Data supplied:
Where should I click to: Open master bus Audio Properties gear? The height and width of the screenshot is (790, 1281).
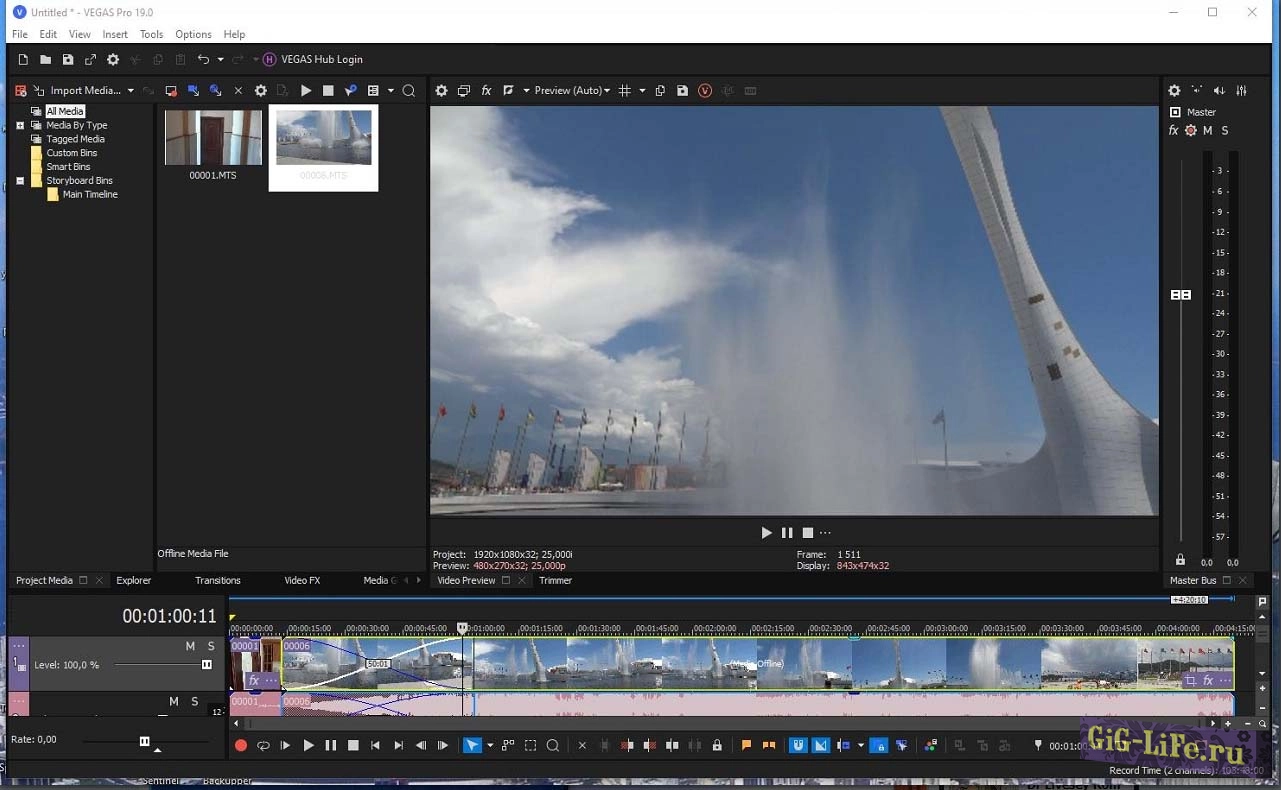[1174, 90]
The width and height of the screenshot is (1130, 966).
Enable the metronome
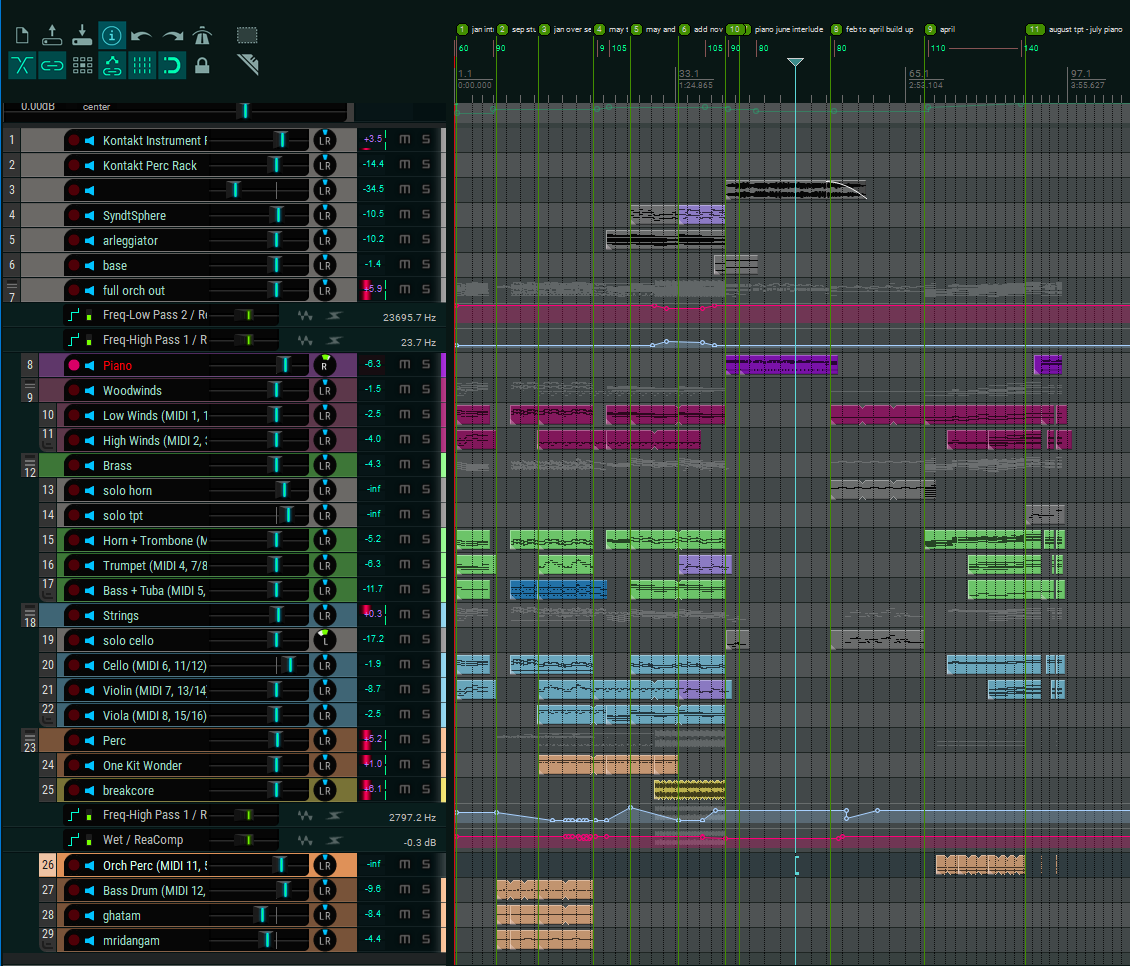(201, 35)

Directions for this task: Return the listing above word for word. Keep the images out.

Exercise solution:
Where should I click to: Open master bus Audio Properties gear? The height and width of the screenshot is (790, 1281).
[1174, 90]
The width and height of the screenshot is (1130, 966).
Enable the metronome
(201, 35)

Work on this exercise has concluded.